Boost logo

Boost :

From: David Abrahams (dave_at_[hidden])
Date: 2003-08-10 18:39:03


Beman Dawes <bdawes_at_[hidden]> writes:

> At 08:06 PM 8/9/2003, David Abrahams wrote:
>
> >As a user of the filesystem library, I am having the experience that
> >obvious things are hard to find, and the docs are much harder to
> >understand than they ought to be. The use of creative naming really
> >gets in the way. For example, the term "complete" is never defined
> >anywhere.
>
> It is defined by the is_compler() returns clause.

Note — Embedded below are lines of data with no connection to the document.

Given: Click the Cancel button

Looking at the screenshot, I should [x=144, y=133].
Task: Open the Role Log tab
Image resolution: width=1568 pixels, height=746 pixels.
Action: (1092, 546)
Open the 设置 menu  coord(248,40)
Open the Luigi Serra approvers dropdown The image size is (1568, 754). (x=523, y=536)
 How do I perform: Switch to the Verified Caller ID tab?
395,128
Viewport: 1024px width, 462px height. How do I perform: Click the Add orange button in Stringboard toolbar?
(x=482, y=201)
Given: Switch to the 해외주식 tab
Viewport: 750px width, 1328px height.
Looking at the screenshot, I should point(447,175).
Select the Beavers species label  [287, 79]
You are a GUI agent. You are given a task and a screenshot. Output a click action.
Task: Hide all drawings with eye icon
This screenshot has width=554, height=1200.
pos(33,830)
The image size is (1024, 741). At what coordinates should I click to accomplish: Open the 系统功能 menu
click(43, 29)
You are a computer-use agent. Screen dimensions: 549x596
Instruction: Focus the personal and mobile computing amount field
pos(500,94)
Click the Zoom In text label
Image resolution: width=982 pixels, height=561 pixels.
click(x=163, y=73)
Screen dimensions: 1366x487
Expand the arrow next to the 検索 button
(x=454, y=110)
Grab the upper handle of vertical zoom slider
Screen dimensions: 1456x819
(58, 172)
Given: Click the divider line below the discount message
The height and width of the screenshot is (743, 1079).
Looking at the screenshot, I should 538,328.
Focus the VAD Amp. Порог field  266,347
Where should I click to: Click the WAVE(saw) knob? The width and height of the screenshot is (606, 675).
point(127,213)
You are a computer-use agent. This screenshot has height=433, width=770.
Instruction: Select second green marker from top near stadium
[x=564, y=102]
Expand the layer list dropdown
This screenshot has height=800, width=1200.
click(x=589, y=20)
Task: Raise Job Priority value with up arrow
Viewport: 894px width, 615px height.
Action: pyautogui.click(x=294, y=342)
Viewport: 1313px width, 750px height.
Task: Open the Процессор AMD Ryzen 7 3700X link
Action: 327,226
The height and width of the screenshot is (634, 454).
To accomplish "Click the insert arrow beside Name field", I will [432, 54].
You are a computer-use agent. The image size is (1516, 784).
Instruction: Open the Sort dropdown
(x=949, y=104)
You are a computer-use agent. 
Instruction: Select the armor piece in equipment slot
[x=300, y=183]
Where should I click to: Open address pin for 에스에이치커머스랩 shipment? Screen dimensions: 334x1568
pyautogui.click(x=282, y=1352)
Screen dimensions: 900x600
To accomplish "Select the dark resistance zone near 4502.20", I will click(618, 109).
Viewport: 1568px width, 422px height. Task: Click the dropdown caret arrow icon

I really think you have to do better than burying it in the returns
clause of a single function's docs. The term is used all over the
library docs.

> > The closest we come is in the following naming rationale.
> >
> > is_complete
> >
> > bool is_complete() const;
> >
> > Returns: For single-root operating systems,
> > has_root_directory(). For multi-root operating systems,
> > has_root_directory() && has_root_name().
> >
> > Naming rationale: The alternate name, is_absolute(), causes
> > confusion and controversy because on multi-root operating systems
> > some people believe root_name() should participate in
> > is_absolute(), and some don't.
> >
> >I'm sorry if this sounds harsh, but I think the cure for someone being
> >confused about the term "absolute" on multi-root OSes is to pick the
> >definition that allows the term to be meaningful (an absolute path
> >identifies a specific location, and so must include the root) and *add
> >a clarifying note or definition for the corner case*, not to pick some
> >new term which nobody knows about and makes the library hard to
> >approach.
>
> The library isn't all that large that people can't just read about
> each function.

That is a remarkably unsympathetic view towards busy programmers who
often just want to get a simple job done without reading about a
whole library in detail.

Anyway my experience contradicts that. I did the reading, but the
details didn't sink in, and found myself going back the next day in
frustration to review and try to get a picture of the organization. I
think this is in part because of the naming, and in part because of
the organization of the docs. There a tutorial and examples on the
front page, and some definitions, all of which are really great to
have. There is crucial information missing, though. You need an
explanation of some organizing principles such as your
leaf/branch/root naming schema, a description of "complete" and how it
relates to peoples' understanding of "absolute" (unless I can convince
you to use more traditional names).

Oh, and initial_directory points nowhere in operations.html: it's
"initial_path".

> There were lengthy discussions on the list of this and other naming
> issues during development, during review, and during the resolution
> of review issues. Many people had fairly strong views.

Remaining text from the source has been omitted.